=== WHAT YOU NEED TO DO ===
Nothing but the data, repeated exactly, belongs in the answer.

(Extracted data entries)
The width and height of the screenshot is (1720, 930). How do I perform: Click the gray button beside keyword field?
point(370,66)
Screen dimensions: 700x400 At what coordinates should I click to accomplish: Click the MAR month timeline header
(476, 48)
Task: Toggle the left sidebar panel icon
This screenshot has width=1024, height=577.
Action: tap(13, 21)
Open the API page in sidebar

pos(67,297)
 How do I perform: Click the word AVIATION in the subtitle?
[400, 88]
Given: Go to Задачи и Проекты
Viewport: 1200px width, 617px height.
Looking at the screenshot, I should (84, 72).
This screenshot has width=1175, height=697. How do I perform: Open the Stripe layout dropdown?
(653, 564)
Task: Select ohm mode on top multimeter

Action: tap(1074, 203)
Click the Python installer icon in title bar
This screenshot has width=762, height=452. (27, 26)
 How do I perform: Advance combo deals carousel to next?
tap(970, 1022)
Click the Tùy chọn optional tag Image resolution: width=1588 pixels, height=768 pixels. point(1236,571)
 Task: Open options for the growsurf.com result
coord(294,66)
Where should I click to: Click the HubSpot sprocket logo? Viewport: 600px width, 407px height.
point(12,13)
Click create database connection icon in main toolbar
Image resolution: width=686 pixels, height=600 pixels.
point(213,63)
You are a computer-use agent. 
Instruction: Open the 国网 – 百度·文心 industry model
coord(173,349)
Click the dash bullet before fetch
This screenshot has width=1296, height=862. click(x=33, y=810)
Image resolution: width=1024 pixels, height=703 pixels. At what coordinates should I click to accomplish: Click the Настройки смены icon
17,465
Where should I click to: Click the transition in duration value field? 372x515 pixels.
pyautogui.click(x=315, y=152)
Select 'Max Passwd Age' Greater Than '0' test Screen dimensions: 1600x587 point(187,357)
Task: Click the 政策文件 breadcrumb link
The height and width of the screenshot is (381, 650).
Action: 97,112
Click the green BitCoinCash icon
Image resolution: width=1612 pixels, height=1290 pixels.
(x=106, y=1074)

=== SOLUTION ===
The width and height of the screenshot is (1720, 930). How do I perform: Click the gray button beside keyword field?
point(370,66)
Screen dimensions: 700x400 At what coordinates should I click to accomplish: Click the MAR month timeline header
(476, 48)
Task: Toggle the left sidebar panel icon
This screenshot has width=1024, height=577.
Action: tap(13, 21)
Open the API page in sidebar

pos(67,297)
 How do I perform: Click the word AVIATION in the subtitle?
[400, 88]
Given: Go to Задачи и Проекты
Viewport: 1200px width, 617px height.
Looking at the screenshot, I should (84, 72).
This screenshot has width=1175, height=697. How do I perform: Open the Stripe layout dropdown?
(653, 564)
Task: Select ohm mode on top multimeter

Action: tap(1074, 203)
Click the Python installer icon in title bar
This screenshot has width=762, height=452. (27, 26)
 How do I perform: Advance combo deals carousel to next?
tap(970, 1022)
Click the Tùy chọn optional tag Image resolution: width=1588 pixels, height=768 pixels. point(1236,571)
 Task: Open options for the growsurf.com result
coord(294,66)
Where should I click to: Click the HubSpot sprocket logo? Viewport: 600px width, 407px height.
point(12,13)
Click create database connection icon in main toolbar
Image resolution: width=686 pixels, height=600 pixels.
point(213,63)
You are a computer-use agent. 
Instruction: Open the 国网 – 百度·文心 industry model
coord(173,349)
Click the dash bullet before fetch
This screenshot has width=1296, height=862. click(x=33, y=810)
Image resolution: width=1024 pixels, height=703 pixels. At what coordinates should I click to accomplish: Click the Настройки смены icon
17,465
Where should I click to: Click the transition in duration value field? 372x515 pixels.
pyautogui.click(x=315, y=152)
Select 'Max Passwd Age' Greater Than '0' test Screen dimensions: 1600x587 point(187,357)
Task: Click the 政策文件 breadcrumb link
The height and width of the screenshot is (381, 650).
Action: 97,112
Click the green BitCoinCash icon
Image resolution: width=1612 pixels, height=1290 pixels.
(x=106, y=1074)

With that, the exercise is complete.